THE NATIONAL Sheep Association has hit back at a new study which recommends sheep farmers to ditch livestock for forestry.

New research from the University of Sheffield states British sheep farmers could make more money if they allow their land to naturally regenerate into forest and suggests that instead of relying on subsidies from the government they should be paid for carbon credits – for the volume of carbon dioxide the forest absorbs.

NSA has accused the research of being short-sighted, claiming that it doesn't account for the role of sheep farming in delivering public goods by creating wildlife habitats or managing grassland for meat production.

The study, published in the journal ‘Environmental Research Letters’, coincided with the Scottish Government's announcement of £150m in funding to increase new planting and expand Scotland's national forests.

Read more - Forestry to the fore of ScotGov rural spending

Lead author of the study and Professor of Plant Biology at the University of Sheffield, Colin Osbourne, said: “Sheep farming in the UK is not profitable without subsidies, but forests that sell carbon credits can be economically viable – so it makes sense for the government to help farmers transition.
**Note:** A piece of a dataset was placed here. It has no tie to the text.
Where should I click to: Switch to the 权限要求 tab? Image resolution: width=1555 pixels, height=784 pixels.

“Using public money to actively prevent reforestation in the UK and Europe is morally questionable given the pressure western governments place on the global south to end tropical deforestation,” he continued.
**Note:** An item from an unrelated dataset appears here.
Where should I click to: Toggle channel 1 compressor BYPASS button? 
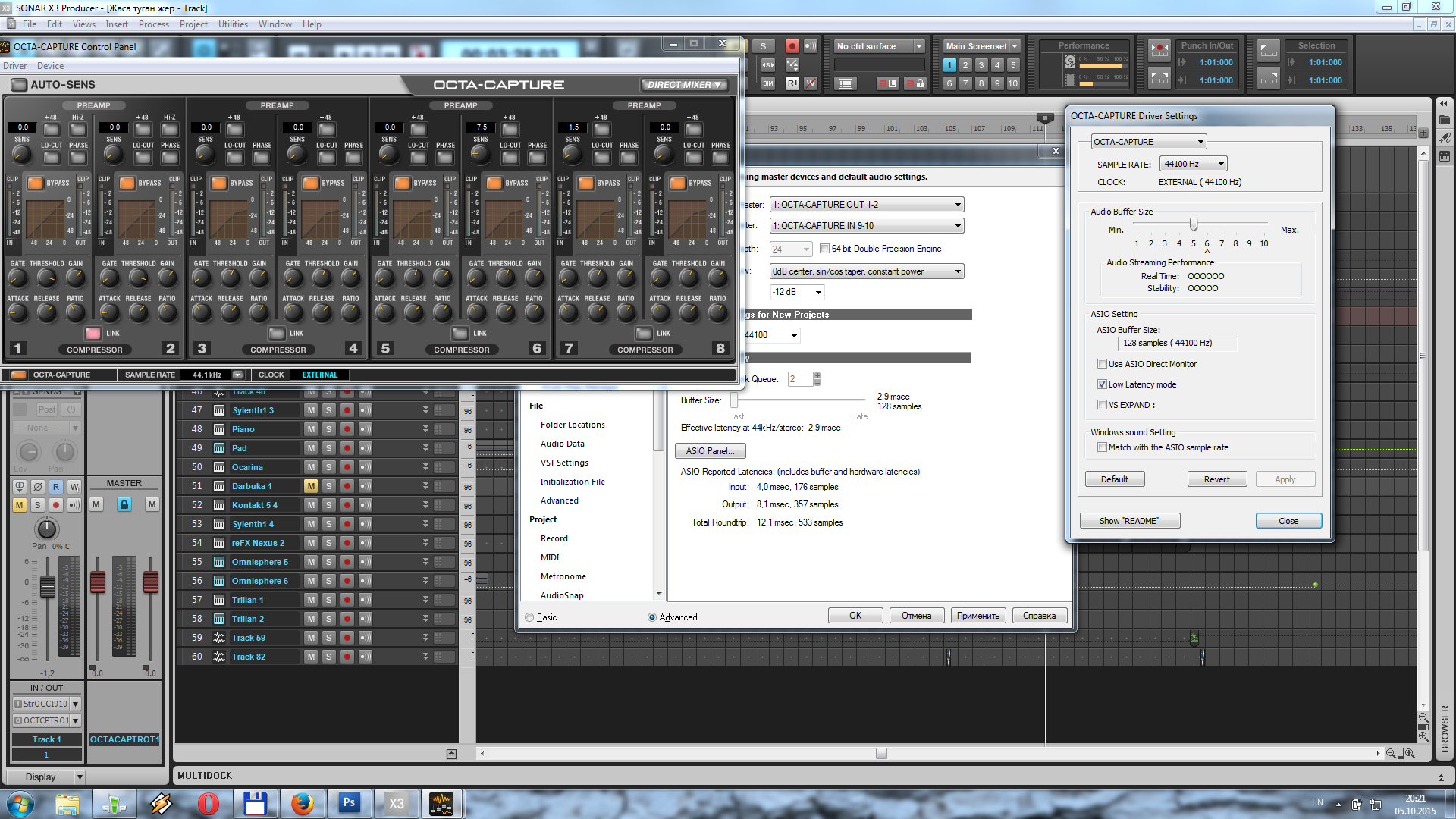[x=36, y=183]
“Ultimately, these come down to political questions of how we want our countryside to be used, how we value livestock production over the global costs of climate breakdown, and how the government supports farmers and rural communities.”
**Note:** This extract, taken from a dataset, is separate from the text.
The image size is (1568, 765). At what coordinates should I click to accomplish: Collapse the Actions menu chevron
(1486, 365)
Chief Executive of the NSA, Phil Stocker highlighted what he believes are a number of ‘fundamental flaws’ by suggesting sheep farmers would be better off by planting forests.

“The report assumes all sheep farmers are still receiving the old style of subsidy but the reality is that farmers don’t get subsidies anymore,” Mr Stocker stressed. “They were withdrawn over 10 years ago with the transition to the basic payment scheme from previous production support. Since then farming businesses have received Government income, but in recognition for keeping land in good environmental and agricultural condition, and for doing specific environmental works through schemes such as Countryside Stewardship. This became a public investment in incentivising and rewarding good environmental land management,” he continued.

“We are now on the verge of another step in the evolution of farm support and are moving more clearly towards reward for ‘public goods’, things that farmers deliver and that society value but that can’t be recouped from the normal marketplace.”

NSA has also raised concerns that the new study ignores the national food strategy.

Mr Stocker continued: “To expect sheep farmers to give up farming sheep and plant forests ignores two basic facts; firstly sheep farming is more than just a business, it is part of our culture and heritage and farmers get huge pride and satisfaction from farming sheep; secondly, it’s really easy for scientists to justify the planting of forests through a carbon calculation alone because it is easy to measure how much carbon is in a tree and then apply an offset value. What these scientists ignore is that we have to look at land management on a multi- functional basis, not just one metric of carbon,” he explained.

“Our sheep farmers are managing one of our most precious resources – grassland – while also producing fantastic and nutritious food from it. Grassland builds and stores soil carbon (recent research from Rothamstead showed that soil quality was equally as good beneath grassland as it was beneath woodland), it creates wildlife habitats (the curlew, lapwing, skylark and barn owl are just a few rare birds that don’t live in forests), it enables people to improve their mental and physical wellbeing, and it avoids wildfires with their huge environmental consequences. In addition, sheep farming is at the core of many rural communities and economies, most of which the public benefit from and enjoy when they come to the countryside,” he concluded.